The deployment targets OpenAI’s most demanding inference workloads using a co-designed NVLink–Quantum‑X800 fabric.

Overview

  • Azure introduced the NDv6 GB300 VM series built on liquid-cooled GB300 NVL72 racks optimized for reasoning models and complex multimodal AI.
  • The initial supercomputer links 4,608 NVIDIA Blackwell Ultra GPUs via the Quantum‑X800 InfiniBand platform providing 800 Gb/s of bandwidth per GPU.
  • Within each rack, 72 GPUs and 36 NVIDIA Grace CPUs share 37 TB of fast memory over fifth‑generation NVLink Switch fabric delivering 130 TB/s of intra-rack bandwidth.
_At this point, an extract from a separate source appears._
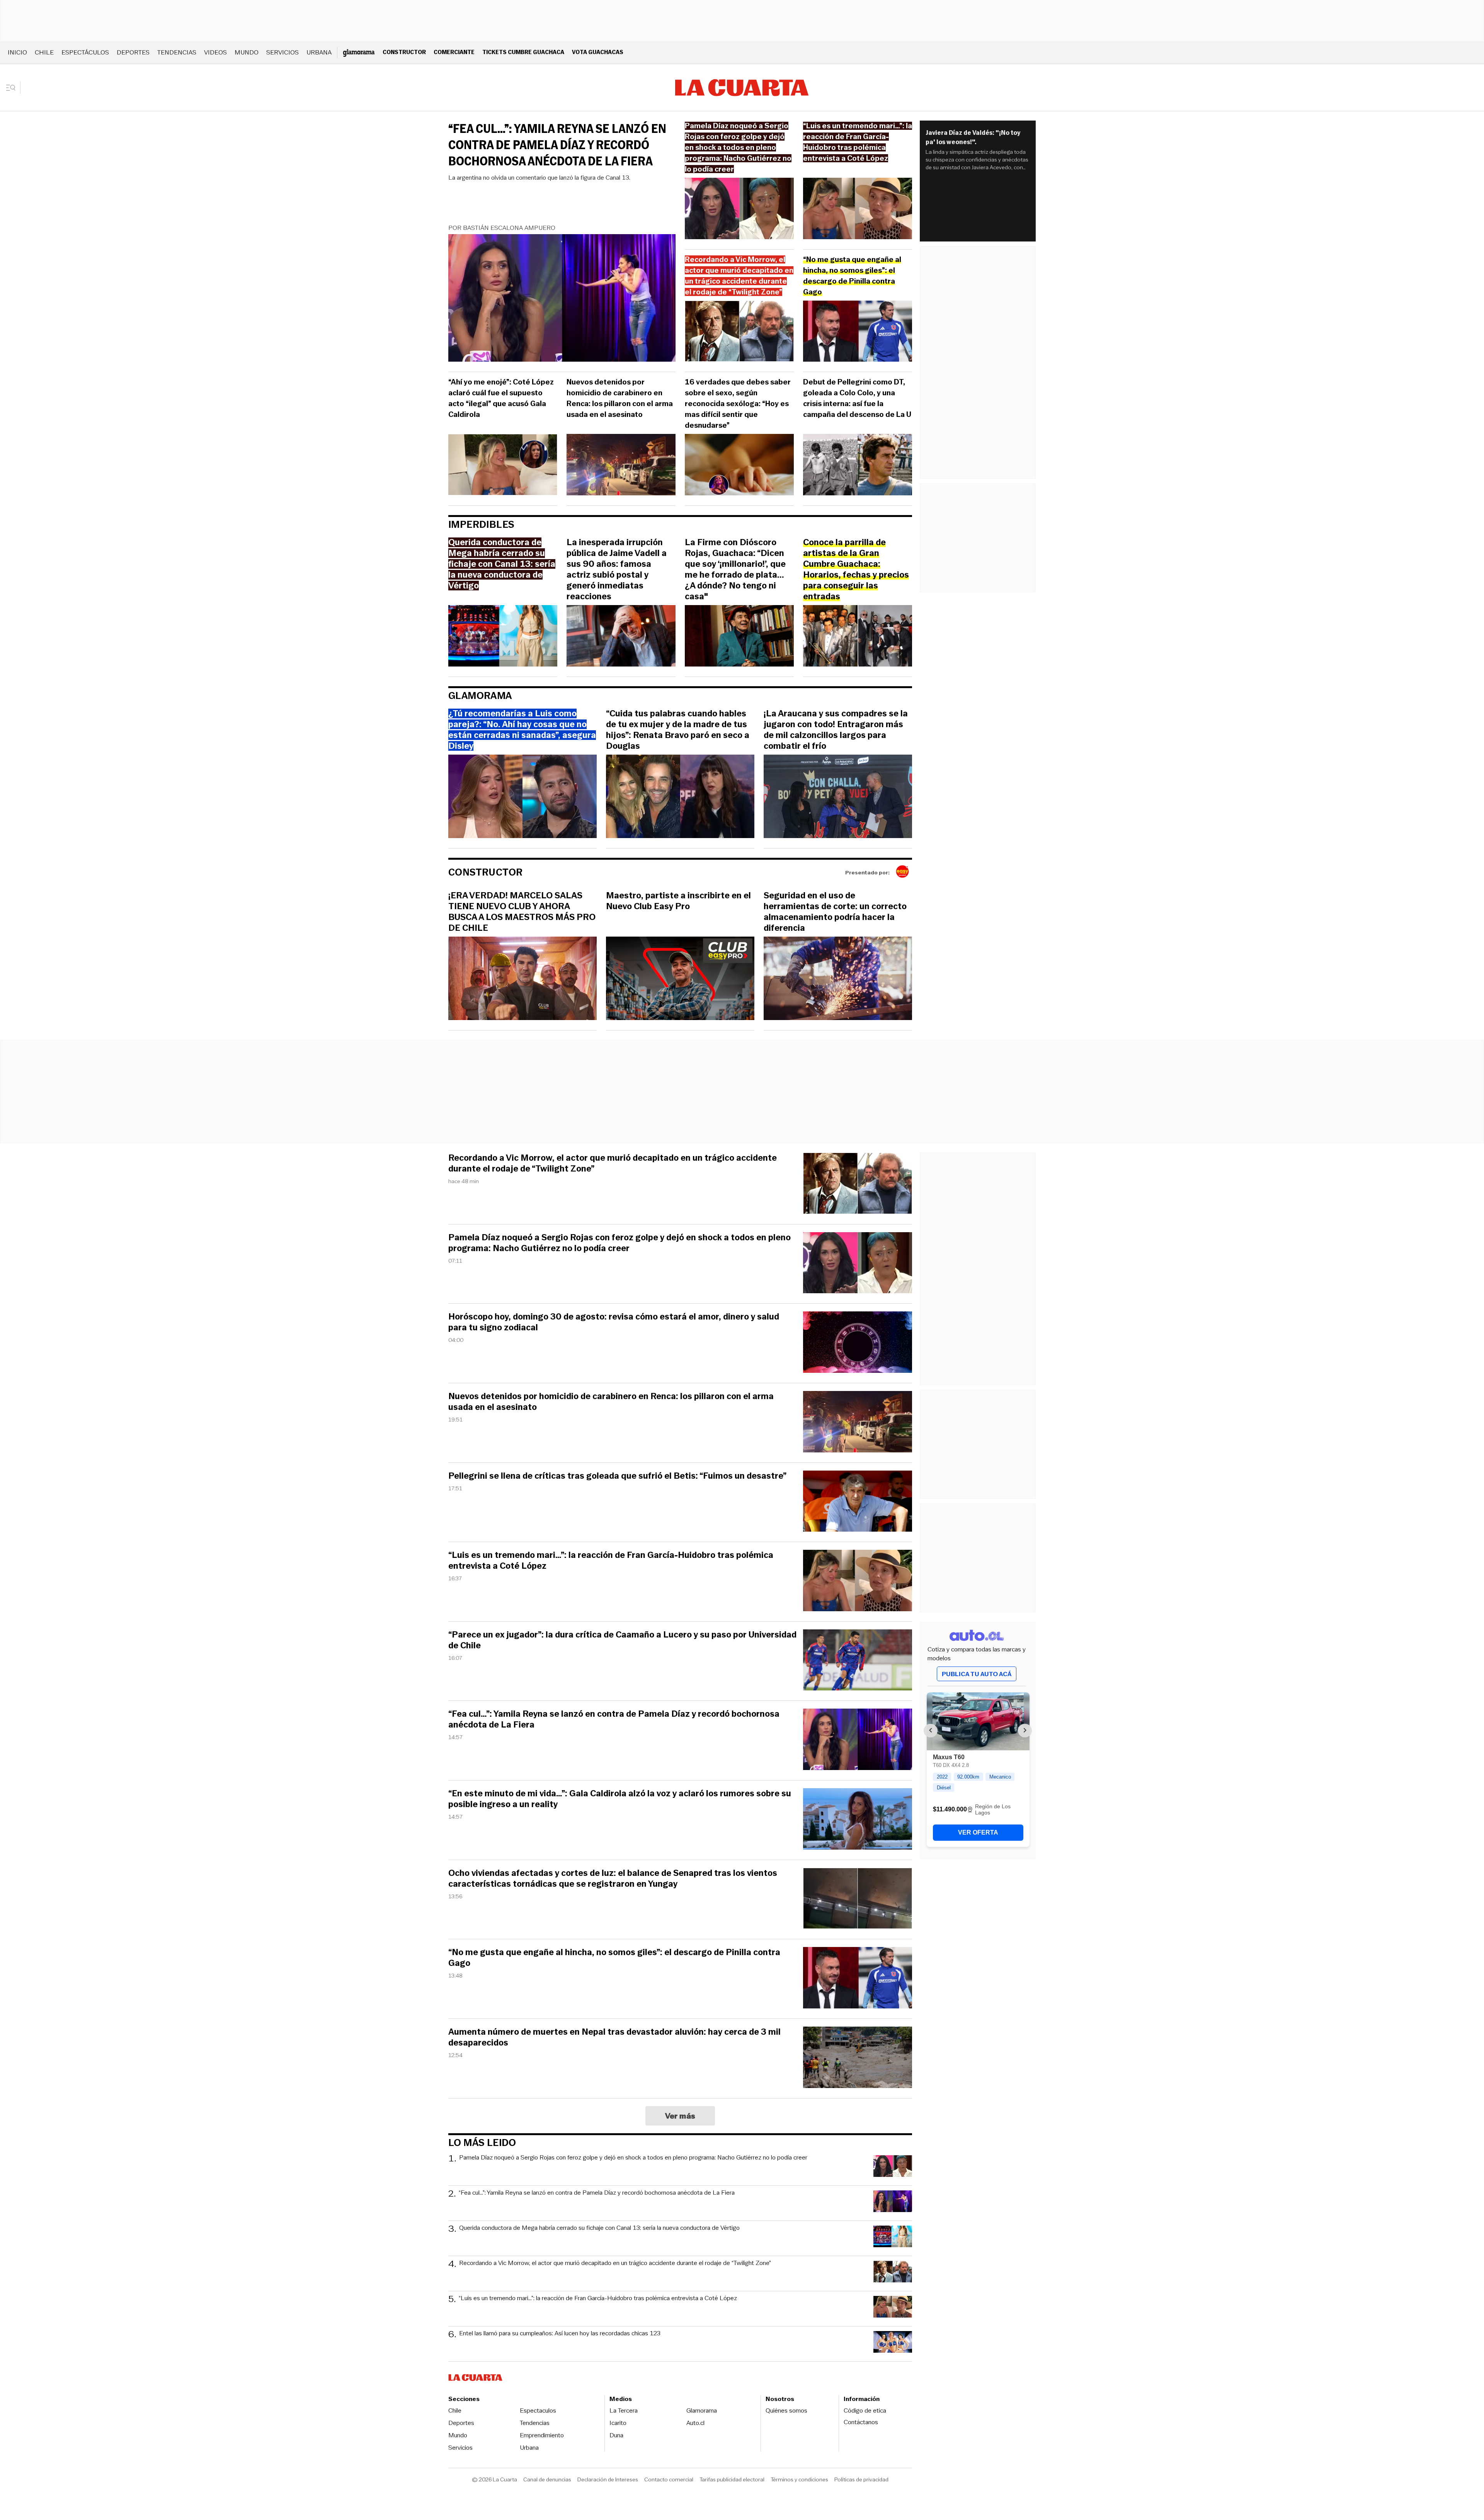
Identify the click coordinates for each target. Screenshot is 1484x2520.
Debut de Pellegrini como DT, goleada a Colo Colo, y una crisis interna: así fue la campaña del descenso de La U (857, 398)
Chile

  • NVIDIA reports MLPerf Inference v5.1 leadership for GB300 NVL72 systems, including up to 5x higher per‑GPU throughput on the 671‑billion‑parameter DeepSeek‑R1 model compared with Hopper.
  • Microsoft says the rollout required custom liquid cooling, new power distribution and a reengineered software stack, with plans to scale to hundreds of thousands of Blackwell Ultra GPUs.